Vorbilder braucht man, um die nächste Generation heranzuziehen. Man muss ihnen irgend eine Moralvorstellung zum Fraß vorlegen, ob sie diese nun annehmen oder nicht.
Sofern man als Eltern nicht selbst die Vorbildfunktion übernimmt, was wohl der häufigste Fall ist, wird jeder andere Vorbilder wählen, auch da gibt es keine Allgemeingültigkeit.
Uns fehlt die angeborene instinktive Struktur die uns sagt wie man das Leben lebt. Vielleicht sind wir einfach nur eine genetische Missbildung in der Natur?
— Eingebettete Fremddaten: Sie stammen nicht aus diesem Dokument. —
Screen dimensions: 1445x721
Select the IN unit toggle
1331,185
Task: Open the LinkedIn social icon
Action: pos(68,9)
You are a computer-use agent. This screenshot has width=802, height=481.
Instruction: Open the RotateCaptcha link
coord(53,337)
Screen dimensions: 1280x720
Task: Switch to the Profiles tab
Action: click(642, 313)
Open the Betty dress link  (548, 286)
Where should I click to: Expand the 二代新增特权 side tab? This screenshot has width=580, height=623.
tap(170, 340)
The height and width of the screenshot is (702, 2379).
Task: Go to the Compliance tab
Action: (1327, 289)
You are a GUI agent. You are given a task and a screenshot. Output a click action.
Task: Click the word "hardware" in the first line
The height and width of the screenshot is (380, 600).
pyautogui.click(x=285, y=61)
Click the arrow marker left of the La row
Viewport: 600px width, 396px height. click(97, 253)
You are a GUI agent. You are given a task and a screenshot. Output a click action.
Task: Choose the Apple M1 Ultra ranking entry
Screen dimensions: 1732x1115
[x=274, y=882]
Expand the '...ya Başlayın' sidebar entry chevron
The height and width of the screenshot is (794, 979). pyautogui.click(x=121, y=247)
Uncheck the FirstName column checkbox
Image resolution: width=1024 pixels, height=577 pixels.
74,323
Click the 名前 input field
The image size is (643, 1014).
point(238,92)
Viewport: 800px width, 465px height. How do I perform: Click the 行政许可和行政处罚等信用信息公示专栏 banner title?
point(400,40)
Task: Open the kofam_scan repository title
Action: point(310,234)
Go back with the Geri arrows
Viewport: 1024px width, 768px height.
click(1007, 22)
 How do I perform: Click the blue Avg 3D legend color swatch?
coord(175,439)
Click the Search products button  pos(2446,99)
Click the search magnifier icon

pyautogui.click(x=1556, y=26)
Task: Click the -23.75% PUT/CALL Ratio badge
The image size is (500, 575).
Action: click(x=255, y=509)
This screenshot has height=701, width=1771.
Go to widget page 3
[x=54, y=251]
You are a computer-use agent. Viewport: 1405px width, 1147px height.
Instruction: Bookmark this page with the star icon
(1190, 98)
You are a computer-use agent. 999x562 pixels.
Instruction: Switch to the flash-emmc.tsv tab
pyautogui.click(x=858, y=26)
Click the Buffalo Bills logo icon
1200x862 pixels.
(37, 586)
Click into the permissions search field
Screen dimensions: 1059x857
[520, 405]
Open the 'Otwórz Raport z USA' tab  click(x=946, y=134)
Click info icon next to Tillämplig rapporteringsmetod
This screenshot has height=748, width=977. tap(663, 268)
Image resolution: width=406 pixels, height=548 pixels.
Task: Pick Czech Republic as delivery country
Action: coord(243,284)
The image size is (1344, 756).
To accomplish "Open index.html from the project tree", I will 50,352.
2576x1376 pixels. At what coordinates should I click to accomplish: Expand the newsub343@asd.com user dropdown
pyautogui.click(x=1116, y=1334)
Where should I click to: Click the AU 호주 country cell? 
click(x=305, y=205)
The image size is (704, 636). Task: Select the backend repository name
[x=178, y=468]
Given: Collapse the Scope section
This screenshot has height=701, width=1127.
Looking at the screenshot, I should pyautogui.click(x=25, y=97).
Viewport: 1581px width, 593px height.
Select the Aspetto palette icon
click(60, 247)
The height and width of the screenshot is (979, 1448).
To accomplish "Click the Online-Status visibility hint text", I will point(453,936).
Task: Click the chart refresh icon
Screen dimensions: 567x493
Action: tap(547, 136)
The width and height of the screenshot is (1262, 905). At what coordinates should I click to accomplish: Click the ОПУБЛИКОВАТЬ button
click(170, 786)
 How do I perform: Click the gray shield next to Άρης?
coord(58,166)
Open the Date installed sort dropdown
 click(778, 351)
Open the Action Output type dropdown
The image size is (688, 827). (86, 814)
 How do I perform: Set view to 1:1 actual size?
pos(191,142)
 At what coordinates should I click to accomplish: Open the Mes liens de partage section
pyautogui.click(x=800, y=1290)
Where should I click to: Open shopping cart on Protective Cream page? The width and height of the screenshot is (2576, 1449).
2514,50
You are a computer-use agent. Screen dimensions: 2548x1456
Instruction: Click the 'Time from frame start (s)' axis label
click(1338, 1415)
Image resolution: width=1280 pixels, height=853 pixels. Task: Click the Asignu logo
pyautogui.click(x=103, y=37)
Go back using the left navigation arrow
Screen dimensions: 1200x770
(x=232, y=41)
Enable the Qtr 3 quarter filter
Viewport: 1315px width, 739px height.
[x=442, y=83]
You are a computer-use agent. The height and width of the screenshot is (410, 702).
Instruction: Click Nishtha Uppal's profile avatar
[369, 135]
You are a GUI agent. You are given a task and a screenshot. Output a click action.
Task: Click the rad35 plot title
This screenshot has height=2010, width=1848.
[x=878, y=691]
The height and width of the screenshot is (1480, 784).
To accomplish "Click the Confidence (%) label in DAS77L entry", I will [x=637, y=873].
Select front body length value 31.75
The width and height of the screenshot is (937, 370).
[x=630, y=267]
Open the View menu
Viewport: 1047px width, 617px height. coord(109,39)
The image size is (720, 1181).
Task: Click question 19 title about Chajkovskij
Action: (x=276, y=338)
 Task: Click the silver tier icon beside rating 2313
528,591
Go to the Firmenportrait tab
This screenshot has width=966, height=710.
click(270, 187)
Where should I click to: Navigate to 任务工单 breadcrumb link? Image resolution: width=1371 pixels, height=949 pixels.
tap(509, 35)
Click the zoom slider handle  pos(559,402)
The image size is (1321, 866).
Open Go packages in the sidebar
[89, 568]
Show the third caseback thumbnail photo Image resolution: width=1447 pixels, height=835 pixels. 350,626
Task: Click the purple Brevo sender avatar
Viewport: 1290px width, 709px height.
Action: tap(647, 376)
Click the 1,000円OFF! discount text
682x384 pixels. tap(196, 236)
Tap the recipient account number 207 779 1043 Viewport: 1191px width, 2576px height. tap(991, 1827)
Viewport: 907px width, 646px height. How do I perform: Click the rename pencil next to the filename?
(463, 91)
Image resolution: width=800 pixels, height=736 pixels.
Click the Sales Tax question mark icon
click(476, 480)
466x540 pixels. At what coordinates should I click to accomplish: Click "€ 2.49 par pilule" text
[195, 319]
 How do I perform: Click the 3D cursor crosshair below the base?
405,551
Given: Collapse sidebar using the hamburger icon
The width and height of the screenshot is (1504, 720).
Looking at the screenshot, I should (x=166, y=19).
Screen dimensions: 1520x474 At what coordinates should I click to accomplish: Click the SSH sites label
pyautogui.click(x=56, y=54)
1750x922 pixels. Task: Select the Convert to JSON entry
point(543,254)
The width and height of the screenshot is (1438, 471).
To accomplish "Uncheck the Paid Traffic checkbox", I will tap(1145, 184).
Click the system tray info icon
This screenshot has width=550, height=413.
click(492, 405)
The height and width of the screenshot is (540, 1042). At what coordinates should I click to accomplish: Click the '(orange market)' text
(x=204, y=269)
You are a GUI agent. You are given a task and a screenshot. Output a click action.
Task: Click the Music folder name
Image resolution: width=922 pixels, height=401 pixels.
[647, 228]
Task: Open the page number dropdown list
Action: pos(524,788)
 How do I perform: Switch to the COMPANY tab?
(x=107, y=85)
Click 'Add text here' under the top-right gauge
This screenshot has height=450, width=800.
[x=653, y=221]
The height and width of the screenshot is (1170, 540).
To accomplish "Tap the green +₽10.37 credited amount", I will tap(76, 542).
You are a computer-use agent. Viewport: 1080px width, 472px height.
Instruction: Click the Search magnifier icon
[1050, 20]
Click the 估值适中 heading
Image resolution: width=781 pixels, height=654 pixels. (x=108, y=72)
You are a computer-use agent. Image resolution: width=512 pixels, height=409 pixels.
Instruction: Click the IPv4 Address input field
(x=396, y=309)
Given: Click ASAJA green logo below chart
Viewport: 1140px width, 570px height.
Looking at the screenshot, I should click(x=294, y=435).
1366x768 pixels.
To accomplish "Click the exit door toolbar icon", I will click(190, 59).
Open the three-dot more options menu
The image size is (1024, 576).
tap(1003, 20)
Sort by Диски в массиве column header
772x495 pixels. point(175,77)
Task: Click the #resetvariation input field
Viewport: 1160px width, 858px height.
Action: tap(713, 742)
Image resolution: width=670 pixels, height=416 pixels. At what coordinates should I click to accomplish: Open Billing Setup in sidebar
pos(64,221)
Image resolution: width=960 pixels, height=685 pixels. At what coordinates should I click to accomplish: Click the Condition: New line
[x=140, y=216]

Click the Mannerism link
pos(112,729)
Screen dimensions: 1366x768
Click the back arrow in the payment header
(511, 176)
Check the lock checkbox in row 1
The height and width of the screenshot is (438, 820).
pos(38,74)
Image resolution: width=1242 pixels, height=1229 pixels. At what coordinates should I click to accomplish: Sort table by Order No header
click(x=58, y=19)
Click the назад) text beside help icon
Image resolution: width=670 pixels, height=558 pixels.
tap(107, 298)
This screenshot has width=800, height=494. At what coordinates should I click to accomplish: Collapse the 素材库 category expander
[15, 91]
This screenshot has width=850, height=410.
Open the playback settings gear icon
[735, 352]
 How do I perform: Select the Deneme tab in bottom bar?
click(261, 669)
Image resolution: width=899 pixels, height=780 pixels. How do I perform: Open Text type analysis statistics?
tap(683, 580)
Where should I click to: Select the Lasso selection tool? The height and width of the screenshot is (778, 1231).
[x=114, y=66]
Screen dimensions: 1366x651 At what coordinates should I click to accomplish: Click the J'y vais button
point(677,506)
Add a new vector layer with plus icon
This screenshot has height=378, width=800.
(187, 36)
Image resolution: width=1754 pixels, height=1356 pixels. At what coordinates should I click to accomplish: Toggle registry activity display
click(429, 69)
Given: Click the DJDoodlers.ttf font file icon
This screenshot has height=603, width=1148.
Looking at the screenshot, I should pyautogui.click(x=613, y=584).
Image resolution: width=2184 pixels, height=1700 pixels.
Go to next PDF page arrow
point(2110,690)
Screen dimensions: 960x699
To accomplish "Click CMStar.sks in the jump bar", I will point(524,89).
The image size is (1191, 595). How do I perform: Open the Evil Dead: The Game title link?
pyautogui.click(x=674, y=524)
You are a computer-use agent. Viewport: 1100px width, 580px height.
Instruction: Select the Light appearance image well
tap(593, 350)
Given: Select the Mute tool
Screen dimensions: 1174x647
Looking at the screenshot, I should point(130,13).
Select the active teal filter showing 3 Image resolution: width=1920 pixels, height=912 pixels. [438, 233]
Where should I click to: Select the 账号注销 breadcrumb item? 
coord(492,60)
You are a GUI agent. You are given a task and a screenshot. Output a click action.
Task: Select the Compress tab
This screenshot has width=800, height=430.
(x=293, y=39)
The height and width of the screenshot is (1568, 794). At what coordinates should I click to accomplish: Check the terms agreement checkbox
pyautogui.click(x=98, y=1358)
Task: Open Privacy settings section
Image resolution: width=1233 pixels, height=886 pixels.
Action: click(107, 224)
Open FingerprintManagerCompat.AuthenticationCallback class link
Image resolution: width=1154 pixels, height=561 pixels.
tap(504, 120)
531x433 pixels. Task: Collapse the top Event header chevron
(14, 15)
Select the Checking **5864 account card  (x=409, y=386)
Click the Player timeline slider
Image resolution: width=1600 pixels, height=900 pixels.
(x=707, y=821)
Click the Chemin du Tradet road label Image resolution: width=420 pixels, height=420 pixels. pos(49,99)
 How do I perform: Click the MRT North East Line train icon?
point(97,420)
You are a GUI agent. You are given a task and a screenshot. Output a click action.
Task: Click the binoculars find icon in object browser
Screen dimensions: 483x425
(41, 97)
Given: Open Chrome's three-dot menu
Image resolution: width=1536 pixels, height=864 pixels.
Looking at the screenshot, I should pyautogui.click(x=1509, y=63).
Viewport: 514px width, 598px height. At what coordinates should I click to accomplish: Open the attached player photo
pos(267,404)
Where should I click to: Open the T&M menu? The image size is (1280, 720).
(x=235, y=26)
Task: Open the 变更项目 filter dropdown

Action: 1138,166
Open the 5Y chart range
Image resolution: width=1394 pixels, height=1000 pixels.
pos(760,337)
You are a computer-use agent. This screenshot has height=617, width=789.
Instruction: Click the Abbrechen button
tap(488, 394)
Nein, wir sind nur nicht genetisch auf eine technische Zivilisation vorbereitet. Dazu haben wir aber als Ausgleich unsere Großhirnrinde, die bewundernswert anpassungsfähig ist.
Diesem Lebensbild konnte ich noch nie viel abgewinnen. Glück per Vergleich? Kann ich nicht selber für mich allein empfinden?
Eine ABSOLUTBEWERTUNG von Glück/Unglück ist nicht möglich.
Beispiel: Hätte im Mittelalter jemand gelebt, wie heute ein HartzIV-Empfänger, er wäre der glücklichste Mensch der Welt gewesen (zunächst jedenfalls).
Generell scheint mir, dass Menschen genau dann gücklich sind, wenn sie Neues erleben bzw. wenn es in ihrem Leben aufwärts geht. D.h., der Trend (die erste Ableitung der Lebenskurve nach der Zeit
) muss positiv sein.
Da ist das Märchen vom Fischer und seiner Frau sehr aussagekräftig:
Leben auf einem hohen, aber gleichen Niveau führt immer dazu, dass man zwar zunächst zufrieden (evtl. glücklich) ist, aber recht zügig Langeweiile aufkommt...
Deshalb ist in meinen Augen Glück IMMER nur in Momenten möglich, die sich sehr positiv vom Normal-Level unterscheiden. Es ist also VOLLKOMMEN RELATIV.
Aber joan: Alles was ich Dir hier aufgeschrieben habe, ist
meine Auffassung und nicht als Streitgegenstand geeignet. Ich habe nur mit einigen Argumenten versucht, meine Meinung auch plausiibel zu machen.